- _Task objective_
Your answer should be the lines below from the one holding "How do I perform: Expand the 计算机 tree node?" through the one holding "Image resolution: width=420", copied exactly and with nothing else.

- _Recorded data_

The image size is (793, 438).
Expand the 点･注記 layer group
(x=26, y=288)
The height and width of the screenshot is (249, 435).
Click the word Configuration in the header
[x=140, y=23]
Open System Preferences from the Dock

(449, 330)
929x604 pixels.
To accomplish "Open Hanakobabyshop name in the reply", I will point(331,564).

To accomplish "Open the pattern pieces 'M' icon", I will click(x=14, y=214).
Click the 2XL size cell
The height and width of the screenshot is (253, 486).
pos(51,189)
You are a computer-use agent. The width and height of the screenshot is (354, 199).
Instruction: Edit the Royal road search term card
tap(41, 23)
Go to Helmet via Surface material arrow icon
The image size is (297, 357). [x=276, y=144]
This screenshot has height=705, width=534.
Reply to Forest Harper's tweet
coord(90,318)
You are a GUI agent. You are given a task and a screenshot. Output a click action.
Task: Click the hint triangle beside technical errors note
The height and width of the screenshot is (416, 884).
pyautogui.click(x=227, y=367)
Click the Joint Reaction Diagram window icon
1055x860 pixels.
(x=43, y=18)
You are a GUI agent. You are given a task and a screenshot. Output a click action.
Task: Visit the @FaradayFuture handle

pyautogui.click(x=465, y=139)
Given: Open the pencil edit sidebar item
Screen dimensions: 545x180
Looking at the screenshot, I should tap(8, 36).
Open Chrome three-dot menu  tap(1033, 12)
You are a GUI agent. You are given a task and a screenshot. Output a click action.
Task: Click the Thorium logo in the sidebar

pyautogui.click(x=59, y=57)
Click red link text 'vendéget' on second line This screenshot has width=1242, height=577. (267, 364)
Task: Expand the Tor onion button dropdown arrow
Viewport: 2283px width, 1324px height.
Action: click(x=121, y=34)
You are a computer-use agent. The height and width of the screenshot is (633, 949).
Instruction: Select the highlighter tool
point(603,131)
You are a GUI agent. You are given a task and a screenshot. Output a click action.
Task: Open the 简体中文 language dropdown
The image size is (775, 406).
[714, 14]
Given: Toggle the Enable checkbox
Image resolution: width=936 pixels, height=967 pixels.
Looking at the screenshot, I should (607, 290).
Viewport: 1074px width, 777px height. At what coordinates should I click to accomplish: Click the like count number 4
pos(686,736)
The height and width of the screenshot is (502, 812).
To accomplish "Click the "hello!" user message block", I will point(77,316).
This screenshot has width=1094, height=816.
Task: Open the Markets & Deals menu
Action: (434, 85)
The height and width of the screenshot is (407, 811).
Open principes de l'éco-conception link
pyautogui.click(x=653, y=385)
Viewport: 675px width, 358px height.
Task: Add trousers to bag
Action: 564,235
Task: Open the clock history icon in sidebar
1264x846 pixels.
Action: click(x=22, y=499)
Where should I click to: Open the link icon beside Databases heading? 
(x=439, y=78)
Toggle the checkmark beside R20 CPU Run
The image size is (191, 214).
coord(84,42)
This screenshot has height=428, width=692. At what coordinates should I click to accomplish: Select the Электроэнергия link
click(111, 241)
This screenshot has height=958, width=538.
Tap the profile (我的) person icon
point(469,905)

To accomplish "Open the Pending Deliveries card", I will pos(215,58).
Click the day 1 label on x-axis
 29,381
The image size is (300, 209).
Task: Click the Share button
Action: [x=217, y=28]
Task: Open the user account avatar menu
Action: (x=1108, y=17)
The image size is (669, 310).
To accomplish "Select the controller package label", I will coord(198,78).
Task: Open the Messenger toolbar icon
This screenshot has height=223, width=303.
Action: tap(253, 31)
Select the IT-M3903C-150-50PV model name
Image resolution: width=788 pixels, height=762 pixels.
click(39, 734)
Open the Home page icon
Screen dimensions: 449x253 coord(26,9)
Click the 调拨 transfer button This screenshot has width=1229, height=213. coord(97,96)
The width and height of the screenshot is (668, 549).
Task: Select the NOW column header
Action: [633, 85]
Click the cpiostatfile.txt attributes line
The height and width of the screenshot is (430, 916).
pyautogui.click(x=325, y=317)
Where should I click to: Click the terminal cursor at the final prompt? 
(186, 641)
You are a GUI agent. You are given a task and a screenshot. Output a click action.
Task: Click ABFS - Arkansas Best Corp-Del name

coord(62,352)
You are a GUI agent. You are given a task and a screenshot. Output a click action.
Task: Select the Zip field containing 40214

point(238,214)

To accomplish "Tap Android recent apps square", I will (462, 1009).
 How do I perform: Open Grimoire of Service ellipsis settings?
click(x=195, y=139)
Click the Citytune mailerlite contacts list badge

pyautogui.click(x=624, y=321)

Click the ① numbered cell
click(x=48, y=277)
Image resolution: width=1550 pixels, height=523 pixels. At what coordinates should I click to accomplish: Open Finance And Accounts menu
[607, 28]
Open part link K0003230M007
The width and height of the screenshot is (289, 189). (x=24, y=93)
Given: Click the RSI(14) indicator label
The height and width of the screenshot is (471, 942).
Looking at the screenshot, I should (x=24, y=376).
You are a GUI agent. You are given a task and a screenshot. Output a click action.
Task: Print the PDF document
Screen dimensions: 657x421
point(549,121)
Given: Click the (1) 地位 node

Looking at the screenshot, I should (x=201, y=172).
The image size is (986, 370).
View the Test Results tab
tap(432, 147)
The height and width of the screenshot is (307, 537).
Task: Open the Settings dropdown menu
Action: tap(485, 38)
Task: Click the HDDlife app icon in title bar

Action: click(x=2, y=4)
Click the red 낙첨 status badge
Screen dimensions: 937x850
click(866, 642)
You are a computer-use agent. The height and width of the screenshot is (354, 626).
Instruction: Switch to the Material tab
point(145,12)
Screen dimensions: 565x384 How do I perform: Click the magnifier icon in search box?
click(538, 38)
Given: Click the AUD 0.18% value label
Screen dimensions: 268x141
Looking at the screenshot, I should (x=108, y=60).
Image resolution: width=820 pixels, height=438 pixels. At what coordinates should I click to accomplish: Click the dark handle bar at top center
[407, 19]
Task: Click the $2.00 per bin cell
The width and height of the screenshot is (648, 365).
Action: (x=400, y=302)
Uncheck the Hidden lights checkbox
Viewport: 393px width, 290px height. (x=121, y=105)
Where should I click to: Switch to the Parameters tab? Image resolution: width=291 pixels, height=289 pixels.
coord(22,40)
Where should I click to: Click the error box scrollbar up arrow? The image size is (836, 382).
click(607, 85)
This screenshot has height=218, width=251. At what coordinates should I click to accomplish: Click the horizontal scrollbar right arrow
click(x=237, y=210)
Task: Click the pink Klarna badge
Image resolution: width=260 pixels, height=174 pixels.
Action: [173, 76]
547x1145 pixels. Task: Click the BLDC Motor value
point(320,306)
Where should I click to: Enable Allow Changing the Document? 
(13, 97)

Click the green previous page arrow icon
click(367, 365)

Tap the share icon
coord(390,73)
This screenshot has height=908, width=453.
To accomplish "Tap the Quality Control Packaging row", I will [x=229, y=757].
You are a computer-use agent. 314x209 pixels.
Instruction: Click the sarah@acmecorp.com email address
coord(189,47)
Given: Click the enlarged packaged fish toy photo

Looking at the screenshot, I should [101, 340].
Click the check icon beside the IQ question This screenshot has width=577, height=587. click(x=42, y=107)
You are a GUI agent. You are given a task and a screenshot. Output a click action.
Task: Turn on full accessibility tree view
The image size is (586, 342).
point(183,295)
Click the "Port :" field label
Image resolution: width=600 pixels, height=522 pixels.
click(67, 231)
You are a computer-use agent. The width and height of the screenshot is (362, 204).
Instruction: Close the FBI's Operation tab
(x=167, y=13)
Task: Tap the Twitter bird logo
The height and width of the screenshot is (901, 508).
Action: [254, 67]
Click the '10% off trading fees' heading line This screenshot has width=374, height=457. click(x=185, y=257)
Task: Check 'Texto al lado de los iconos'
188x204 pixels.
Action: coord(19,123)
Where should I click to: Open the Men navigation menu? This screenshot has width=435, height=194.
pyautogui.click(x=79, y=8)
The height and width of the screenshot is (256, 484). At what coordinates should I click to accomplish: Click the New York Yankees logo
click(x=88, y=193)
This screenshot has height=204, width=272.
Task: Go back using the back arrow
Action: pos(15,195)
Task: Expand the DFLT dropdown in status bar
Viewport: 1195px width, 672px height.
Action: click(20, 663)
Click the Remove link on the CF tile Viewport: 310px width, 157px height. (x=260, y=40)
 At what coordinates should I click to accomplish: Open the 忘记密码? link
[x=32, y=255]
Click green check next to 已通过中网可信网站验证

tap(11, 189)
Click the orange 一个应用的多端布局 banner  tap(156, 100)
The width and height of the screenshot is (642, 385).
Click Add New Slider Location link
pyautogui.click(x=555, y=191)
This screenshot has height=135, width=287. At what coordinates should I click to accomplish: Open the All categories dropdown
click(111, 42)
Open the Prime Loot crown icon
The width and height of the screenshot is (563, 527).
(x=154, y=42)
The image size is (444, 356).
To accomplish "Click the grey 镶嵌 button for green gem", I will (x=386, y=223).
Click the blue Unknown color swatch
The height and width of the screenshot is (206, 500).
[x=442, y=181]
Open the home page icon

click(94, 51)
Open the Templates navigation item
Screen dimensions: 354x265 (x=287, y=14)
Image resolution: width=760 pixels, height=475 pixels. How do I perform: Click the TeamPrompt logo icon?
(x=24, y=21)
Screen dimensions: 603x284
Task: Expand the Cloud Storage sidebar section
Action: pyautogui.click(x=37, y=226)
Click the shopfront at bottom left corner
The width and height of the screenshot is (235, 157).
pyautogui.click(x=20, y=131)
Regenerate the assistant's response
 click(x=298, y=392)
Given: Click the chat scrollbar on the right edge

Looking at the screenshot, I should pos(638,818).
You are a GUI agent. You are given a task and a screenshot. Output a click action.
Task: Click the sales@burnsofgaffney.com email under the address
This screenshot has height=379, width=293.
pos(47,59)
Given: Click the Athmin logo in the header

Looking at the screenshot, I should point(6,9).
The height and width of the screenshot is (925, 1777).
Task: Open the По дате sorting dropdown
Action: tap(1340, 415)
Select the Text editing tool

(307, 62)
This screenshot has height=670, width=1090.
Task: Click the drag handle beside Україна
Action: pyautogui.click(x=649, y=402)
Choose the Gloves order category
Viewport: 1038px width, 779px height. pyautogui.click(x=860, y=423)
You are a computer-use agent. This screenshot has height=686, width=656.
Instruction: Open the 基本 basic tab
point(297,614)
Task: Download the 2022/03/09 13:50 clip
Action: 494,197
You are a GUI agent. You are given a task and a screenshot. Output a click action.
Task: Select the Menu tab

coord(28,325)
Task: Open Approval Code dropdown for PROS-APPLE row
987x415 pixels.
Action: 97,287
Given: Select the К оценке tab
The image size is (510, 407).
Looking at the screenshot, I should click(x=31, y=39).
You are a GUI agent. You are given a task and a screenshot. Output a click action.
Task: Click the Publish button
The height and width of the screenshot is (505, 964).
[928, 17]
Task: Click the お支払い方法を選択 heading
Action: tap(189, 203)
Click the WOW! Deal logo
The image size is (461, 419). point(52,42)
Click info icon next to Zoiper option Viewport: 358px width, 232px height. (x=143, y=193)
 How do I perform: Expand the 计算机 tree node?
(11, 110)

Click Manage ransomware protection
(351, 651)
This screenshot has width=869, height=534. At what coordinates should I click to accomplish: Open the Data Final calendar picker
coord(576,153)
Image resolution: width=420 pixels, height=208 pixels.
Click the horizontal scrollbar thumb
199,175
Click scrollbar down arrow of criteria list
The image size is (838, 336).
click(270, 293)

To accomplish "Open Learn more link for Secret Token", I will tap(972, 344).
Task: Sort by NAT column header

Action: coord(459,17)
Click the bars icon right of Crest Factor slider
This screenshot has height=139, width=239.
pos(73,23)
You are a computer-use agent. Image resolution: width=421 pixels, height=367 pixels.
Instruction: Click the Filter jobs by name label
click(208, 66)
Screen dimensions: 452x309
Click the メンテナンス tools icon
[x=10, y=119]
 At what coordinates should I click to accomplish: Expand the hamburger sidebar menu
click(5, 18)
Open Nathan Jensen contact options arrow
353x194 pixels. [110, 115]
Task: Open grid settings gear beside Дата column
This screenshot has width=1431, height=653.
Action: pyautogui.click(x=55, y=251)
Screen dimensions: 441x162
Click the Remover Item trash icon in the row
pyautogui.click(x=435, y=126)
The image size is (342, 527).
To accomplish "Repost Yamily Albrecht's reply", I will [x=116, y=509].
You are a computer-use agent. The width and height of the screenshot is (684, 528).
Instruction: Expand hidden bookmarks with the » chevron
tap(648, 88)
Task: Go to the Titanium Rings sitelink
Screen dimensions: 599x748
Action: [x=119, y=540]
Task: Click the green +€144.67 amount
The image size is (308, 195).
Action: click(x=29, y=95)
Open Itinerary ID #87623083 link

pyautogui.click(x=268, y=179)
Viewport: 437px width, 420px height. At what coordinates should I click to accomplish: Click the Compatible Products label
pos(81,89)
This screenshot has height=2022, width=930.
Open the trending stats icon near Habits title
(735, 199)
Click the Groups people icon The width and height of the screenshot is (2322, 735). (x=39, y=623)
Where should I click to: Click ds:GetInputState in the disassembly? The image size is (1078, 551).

- _Expected output_
 How do I perform: Expand the 计算机 tree node?
(11, 110)

Click Manage ransomware protection
(351, 651)
This screenshot has width=869, height=534. At what coordinates should I click to accomplish: Open the Data Final calendar picker
coord(576,153)
Image resolution: width=420 pixels, height=208 pixels.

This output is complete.